Fouad Ajami
National Humanities Medal
2006
I work on controversial material," says Beirut-born scholar Fouad Ajami. "Sometimes I wish I were working on the Renaissance or some less loaded subjects. But I have the burning grounds of the Arab-Islamic lands as a canvas, and the controversy comes with that."
In his most recent book, The Foreigner's Gift: The Americans, the Arabs, and the Iraqis in Iraq, Ajami says he sought "to chronicle the difficult encounter between Iraq and its American liberators." Ajami has traveled to Iraq six times since 2003 and was granted an audience with Shia cleric Ali al-Sistani. He has also met with the U.S. military. "My book has a more positive reading of the Iraq war, I believe, than other accounts of it," he says. "I found hope and heartbreak in Iraq, and consider this expedition to be a noble war, despite all its frustrations and setbacks. I hold hope for the Iraqis finding their way out of the violence of this war and deciding that they are doomed to live together."

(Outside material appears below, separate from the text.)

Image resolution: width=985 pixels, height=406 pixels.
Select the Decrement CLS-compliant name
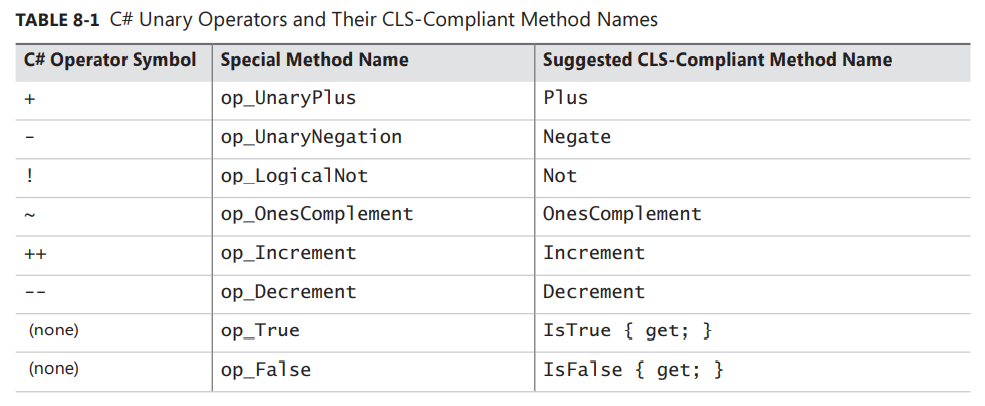(594, 292)
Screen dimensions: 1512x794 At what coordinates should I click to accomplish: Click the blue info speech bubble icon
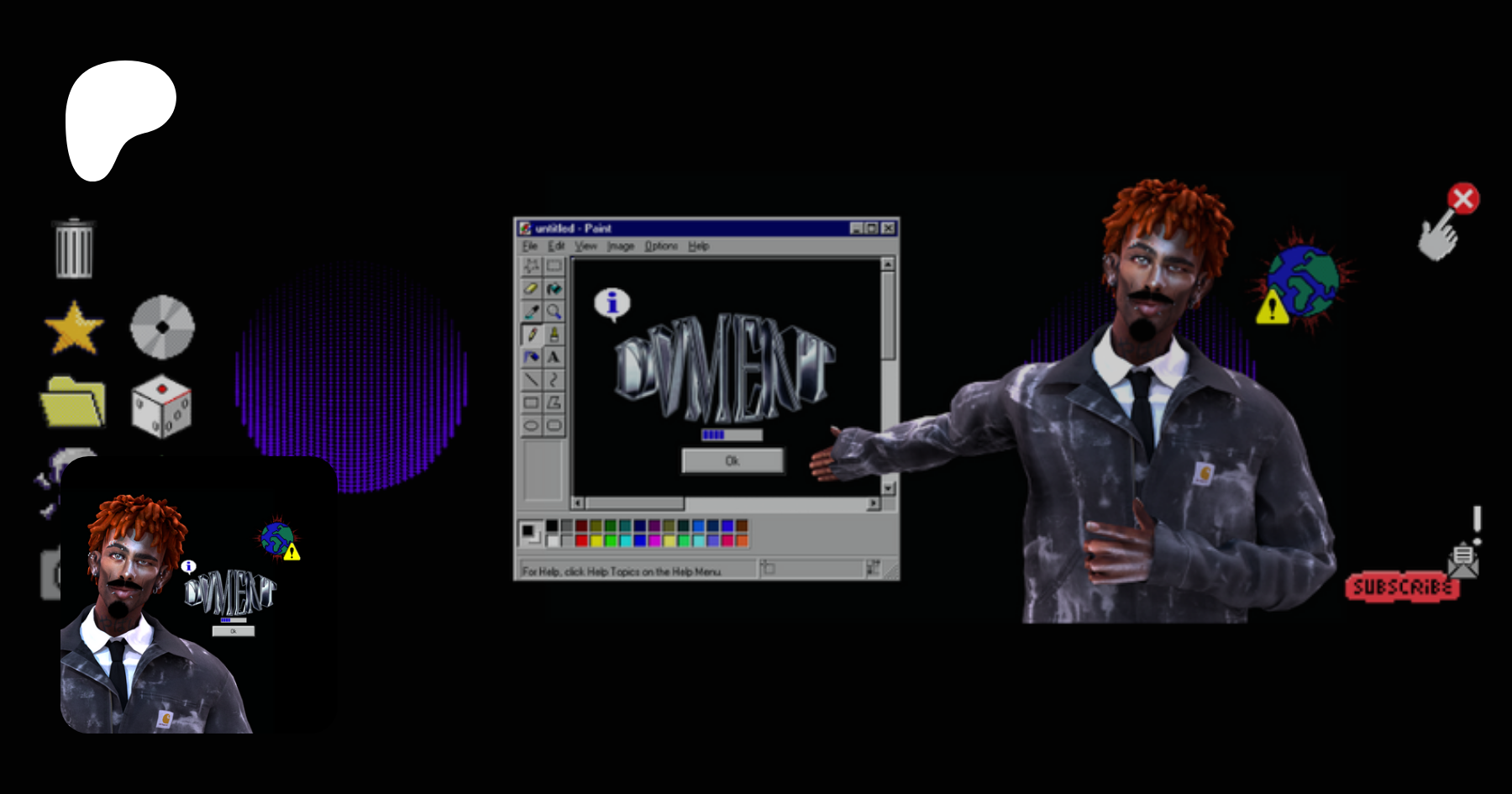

Ajami arrived in the United States from Beirut as a young man, with the assumption that he would return to Lebanon and enter politics. After earning a PhD in political science at the University of Washington at age twenty-seven, he remained in this country and became a U.S. citizen.
"That day in Trenton, New Jersey, when I was sworn in as a United States citizen, was, for me, as for countless millions given this privilege, the gift of a lifetime," says Ajami.

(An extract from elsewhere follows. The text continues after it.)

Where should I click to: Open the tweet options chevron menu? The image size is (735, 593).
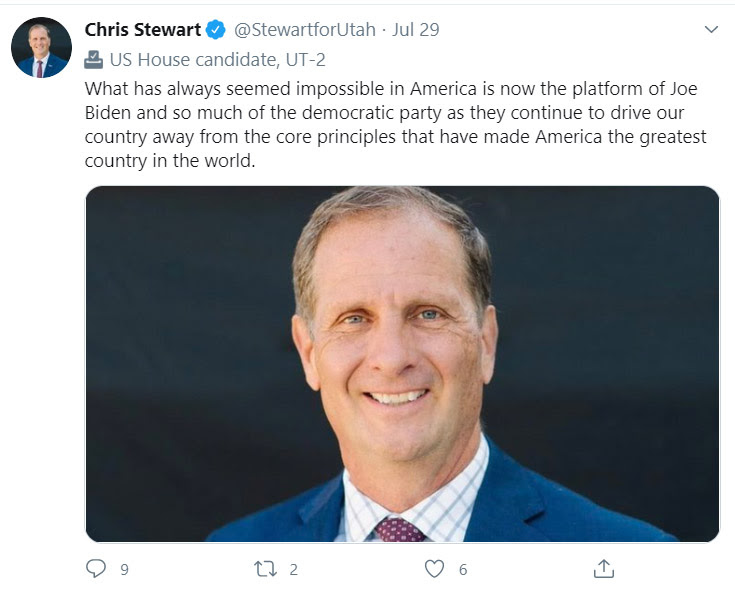coord(711,30)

"For me, there would be no return to my birthplace. I would use the material of the Arab world, its language and culture, to seed my academic work."
Ajami is the Majid Khadduri Professor of Middle East Studies at Johns Hopkins School for Advanced International Studies and has been teaching and writing on the modern Middle East and Arab political thought and culture for more than three decades. "I had begun my work teaching and writing on things quite distant from Arab and Islamic subjects-international relations, multinational corporations, all safe and quite abstract," says Ajami.
He says he "backed into" the material of his ancestral culture in the early 1980s when he began writing a book about a Shia cleric who disappeared on a visit to Libya. During that project he received the five-year MacArthur Prize fellowship. "It was a clear bolt out of the sky and when I was informed of it, I thought it was completely astounding, possibly a fond tease," he recalls. Ajami took time off from teaching and finished The Vanished Imam: Musa al-Sadr and the Shia of Lebanon.
Ajami is wistful about his homeland. "I travel everywhere, but not to Lebanon," he says. "That's a journey I have not taken for many, many years now. The Beirut and the Lebanon I knew are irretrievably gone. Perhaps one day I'd like to take all of my family to my ancestral village in southern Lebanon." More than three hundred essays, chapters, and commentaries penned by Ajami have appeared in publications such as the New Republic, the New York Times Book Review, Foreign Policy, and the Wall Street Journal. He has been a contributing editor for U.S. News & World Report since 1989 and is a member of the editorial board of Foreign Affairs magazine.
"My greatest pleasure I derive is when I write essays of intellectual history and appreciation-the great historian Bernard Lewis turning ninety, the craft of V. S. Naipaul, a eulogy of the Egyptian writer Naguib Mahfouz, whom I had the privilege to know," says Ajami. "I picked up Joseph Conrad as a young boy in my teens in Lebanon. I return to him repeatedly. His themes-travel and dislocation and the colonial world-are innately and thoroughly mine. Since English was not his first language either, there might be some affinity there."